In many cases your website is the first contact your potential customers have with you.
You have promised but not delivered. They followed a link expecting information, only to be disappointed.
It looks like you can’t be bothered.
An obviously incomplete website could indicate a business that is disorganised – even a business about to go under.
Under construction pages tend to stay that way a long time, if not forever, and most people will not check back soon, if at all.
Even the phrase Under Construction is negative – apart from being a little pompous and unhelpful in its language.
There are better ways to say it.
How to avoid using ‘Page Under Construction’
The simple rule is if your page isn’t ready, don’t put it on your website. And don’t release an incomplete website.
Don’t tell visitors what you don’t have – focus on what you can do here and now.
If the information is important to your website then put some brief useful information there. You can always go back later and add more.
Better to have something than nothing at all.
It’s part of the beauty of the web: You can change anything on your website at any time. Your website should never be finished.
Don’t say ‘Coming Soon’ without giving a date
Often alongside Under Construction messages is an invitation to check back soon to see a completed page.

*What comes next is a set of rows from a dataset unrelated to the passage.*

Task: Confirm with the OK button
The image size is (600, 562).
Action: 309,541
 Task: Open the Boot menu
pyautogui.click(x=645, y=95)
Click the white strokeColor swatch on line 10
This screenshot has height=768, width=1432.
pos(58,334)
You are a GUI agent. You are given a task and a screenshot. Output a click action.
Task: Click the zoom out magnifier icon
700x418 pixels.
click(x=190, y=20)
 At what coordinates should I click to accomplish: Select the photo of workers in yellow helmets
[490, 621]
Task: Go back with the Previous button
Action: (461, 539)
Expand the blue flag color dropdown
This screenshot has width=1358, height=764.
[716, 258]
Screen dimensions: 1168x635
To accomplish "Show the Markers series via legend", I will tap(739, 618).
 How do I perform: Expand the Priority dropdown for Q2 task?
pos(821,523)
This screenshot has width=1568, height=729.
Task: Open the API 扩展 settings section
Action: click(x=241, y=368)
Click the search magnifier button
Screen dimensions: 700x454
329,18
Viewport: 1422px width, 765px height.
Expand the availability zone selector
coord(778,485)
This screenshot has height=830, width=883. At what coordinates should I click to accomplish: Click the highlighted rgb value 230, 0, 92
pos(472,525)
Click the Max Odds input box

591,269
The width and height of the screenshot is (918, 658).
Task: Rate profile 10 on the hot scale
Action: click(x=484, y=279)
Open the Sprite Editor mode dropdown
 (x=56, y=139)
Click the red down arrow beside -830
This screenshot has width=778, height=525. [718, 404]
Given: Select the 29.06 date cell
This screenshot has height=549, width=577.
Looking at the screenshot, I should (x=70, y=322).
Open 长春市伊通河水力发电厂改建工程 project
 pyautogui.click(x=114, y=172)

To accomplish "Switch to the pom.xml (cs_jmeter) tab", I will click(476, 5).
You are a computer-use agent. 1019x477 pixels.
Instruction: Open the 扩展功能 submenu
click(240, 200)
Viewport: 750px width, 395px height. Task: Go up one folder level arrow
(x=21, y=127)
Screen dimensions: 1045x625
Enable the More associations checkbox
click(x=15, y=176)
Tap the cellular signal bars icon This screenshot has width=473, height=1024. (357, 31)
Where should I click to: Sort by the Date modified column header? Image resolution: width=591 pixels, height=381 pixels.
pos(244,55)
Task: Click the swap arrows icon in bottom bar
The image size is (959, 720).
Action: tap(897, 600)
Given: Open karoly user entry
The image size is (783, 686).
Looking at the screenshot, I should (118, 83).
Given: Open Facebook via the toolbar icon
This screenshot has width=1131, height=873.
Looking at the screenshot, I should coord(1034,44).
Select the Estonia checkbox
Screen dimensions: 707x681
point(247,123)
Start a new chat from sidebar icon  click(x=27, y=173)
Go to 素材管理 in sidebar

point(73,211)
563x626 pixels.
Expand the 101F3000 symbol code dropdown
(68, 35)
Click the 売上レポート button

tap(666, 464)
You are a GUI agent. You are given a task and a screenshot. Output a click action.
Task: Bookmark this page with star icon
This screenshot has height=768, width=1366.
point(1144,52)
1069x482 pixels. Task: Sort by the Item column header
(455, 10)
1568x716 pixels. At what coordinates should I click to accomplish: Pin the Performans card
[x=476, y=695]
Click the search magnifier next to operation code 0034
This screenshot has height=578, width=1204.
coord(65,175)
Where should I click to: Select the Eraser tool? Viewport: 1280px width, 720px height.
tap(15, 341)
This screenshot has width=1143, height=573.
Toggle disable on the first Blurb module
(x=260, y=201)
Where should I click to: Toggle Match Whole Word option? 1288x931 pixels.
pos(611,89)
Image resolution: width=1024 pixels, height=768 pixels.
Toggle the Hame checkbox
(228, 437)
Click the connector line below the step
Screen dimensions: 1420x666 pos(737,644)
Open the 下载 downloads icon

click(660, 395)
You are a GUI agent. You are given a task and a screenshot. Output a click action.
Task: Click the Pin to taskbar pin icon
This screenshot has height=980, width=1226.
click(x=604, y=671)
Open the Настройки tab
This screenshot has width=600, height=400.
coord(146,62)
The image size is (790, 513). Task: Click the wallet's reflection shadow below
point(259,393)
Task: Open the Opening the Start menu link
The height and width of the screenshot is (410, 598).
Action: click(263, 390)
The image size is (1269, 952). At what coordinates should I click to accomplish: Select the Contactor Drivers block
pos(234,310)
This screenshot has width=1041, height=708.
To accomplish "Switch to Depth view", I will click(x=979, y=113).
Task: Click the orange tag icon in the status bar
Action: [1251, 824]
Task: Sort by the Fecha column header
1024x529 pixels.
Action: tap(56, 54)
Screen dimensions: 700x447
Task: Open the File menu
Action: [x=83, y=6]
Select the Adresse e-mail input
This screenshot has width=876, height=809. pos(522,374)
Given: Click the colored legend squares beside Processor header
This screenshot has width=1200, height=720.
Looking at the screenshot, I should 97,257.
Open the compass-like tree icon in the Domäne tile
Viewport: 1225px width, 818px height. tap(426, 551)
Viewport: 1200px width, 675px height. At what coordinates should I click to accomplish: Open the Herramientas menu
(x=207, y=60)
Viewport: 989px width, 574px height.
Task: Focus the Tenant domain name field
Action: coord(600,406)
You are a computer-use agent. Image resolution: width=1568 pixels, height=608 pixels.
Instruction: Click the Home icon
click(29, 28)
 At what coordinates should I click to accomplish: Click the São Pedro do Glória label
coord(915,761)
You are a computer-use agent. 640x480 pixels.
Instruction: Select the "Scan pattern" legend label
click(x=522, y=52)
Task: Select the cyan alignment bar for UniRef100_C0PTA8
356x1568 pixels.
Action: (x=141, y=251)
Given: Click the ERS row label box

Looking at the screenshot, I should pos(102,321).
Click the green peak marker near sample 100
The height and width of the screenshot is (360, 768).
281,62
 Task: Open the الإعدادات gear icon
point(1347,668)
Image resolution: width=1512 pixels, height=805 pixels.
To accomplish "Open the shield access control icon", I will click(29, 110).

These almost never have an indication of date, so what does soon mean: In the next few minutes? Next week? Next month? Next year?
To the website visitor, ‘soon’ doesn’t mean anything without a context. So rather than ‘soon’, commit to a date and stick to it.
But still it’s easily avoided – and you’re still talking about what isn’t on your site.
Do you think there’s a place for Under Construction pages on websites? Have your say in the comments.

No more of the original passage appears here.